Indifesi come un neonato, indifesi ma non deboli. Perché un neonato in una mangiatoia non ha forza, ma la trova nelle braccia di un padre che lo solleva, di una madre che lo stringe al cuore.  E impone nel mondo un  nuovo modo di respirare, dove il sospetto cede alla confidenza, la vendetta è disarmata dal perdono, e forse verrà un giorno in cui saremo tutti liberi e vulnerabili, senza più la paura di essere aggrediti o usati  dagli altri.

Vi auguro un Natale “senza”, un Natale un cui non camuffare la nostra solitudine nell’ubriacatura di una folla, in cui non negare la nostra solitudine dimostrandoci  come altri vorrebbero  che noi fossimo ma, al contrario, abbracciare quell’unica solitudine che ci permette di essere sempre noi stessi fino in fondo. Quella solitudine in cui ci costruiamo come persone capaci di amore, la  stessa solitudine di Giuseppe sulla via di Betlemme, con i suoi pensieri, i suoi dubbi e le sue paure, con la sua forza di scegliere sempre e comunque il sogno, la forza del sogno. Perché il sogno è sempre possibile.

Un Natale “senza”, in cui anziché il dono, possiamo scambiarci il perdono. Perdono sotto il nostro albero: per noi stessi innanzitutto, per i nostri sbagli, per la nostra vita che è più grande di ogni errore.  Perché la vita non coincide mai con i nostri sbagli né con le sue fratture. È sempre più grande. Perché, come un neonato, noi siamo infinito. Vuol dire che il bene possibile domani vale più del male di ieri.

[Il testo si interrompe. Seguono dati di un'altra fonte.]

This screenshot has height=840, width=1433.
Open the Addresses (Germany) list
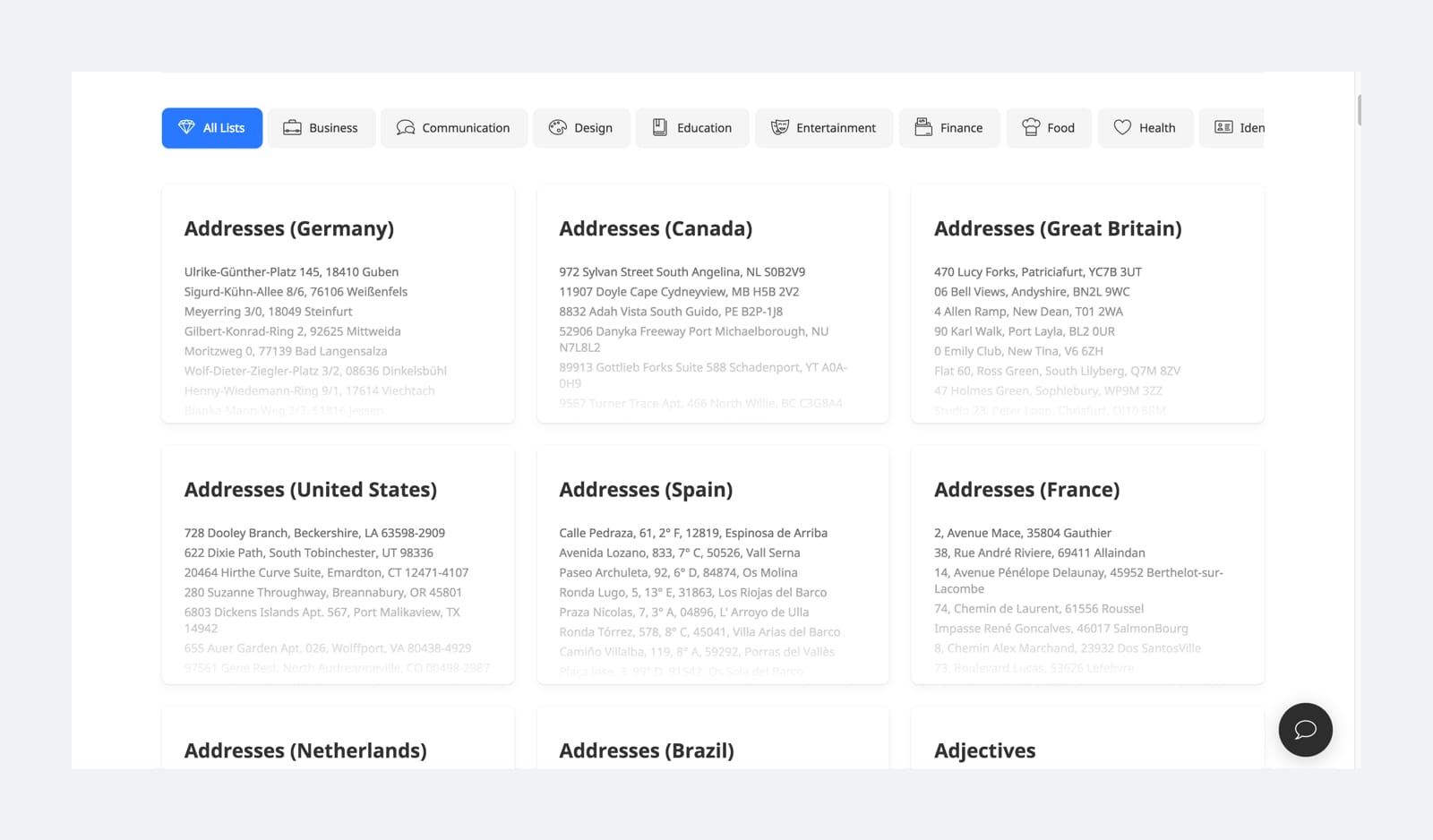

Auguro un Natale “senza” anche a voi che non vivrete un Natale. A voi che avete perso il lavoro o non lo avete mai trovato , a voi che avete perso la casa, che avete perso l’amore, che avete perso la fede. Un Natale “senza”  è il Natale che parte dal nulla con un dono solo, ma più grande di tutti:  la speranza. Una speranza che è concreta, che è nel miracolo del vostro arrivare a sera, che è nella sacralità di ogni vostra lacrima, di ogni vostro sospiro. Che è nel domani che arriverà comunque, nel vostro esserci a pugni chiusi. Speranza che giace e fiorisce nel buio e nel freddo della vostra disperazione, nel vostro non arrendervi. Nel vostro ostinato restare umani.

È in questo restare umani il senso del Natale che voglio augurarvi, in quella Umanità essenziale che Dio ha scelto. Rinunciando all’onnipotenza, all’assoluto, all’infinito, ha scelto la nudità, ha scelto il “senza”, ha scelto l’umano, l’Umanità. Solo per amore.

Dio non cerca in me il giusto che non so se riuscirò mai ad essere. Cerca quella debolezza che è in me radicale, originaria, fatale. Vuole appropriarsi della mia debolezza profonda, quella che è a monte di tutti i miei sbagli. E lì vuole incarnarsi come lievito, come sole, come fuoco, come spirito dentro la creta, come pace nella tempesta.

Lì, in quel centro, lì dove risiede il sogno, nell’oscurità dell’inconscio, in quella intimità che non si comunica a nessuno, né all’amico, né allo sposo e neppure a se stessi, all’ origine dei sogni, dei miti, dell’amore, lì vedi un volto che non è il tuo volto. L’assoluto prende carne in te. Dio scopre se stesso in te. Dio non è lontano da te, è la tua massima profondità.

Vivere è l’infinita pazienza di ricominciare.La nostra vita non è raccogliere o arrivare ma partire ogni giorno, seminare ad ogni stagione. Vivere è abbandonarsi alla relazione che ci fa esistere: nasciamo da una relazione, rinasciamo ad ogni relazione. Autentica, sincera, profonda.

Allora vivere  il natale “senza” è riscoprirsi uomo di frontiera, uomo attraversato, abitato, sollevato,terra di approdo e molo di partenza e ali che sollevano, e compassione e tenerezza cha sanno prendersi cura, e parola che viene da altrove. Prendersi cura della vita, per guarire la vita. O almeno, per prenderci cura di greggi e di messi, di dolori e di ali, per custodire la vita con la nostra vita.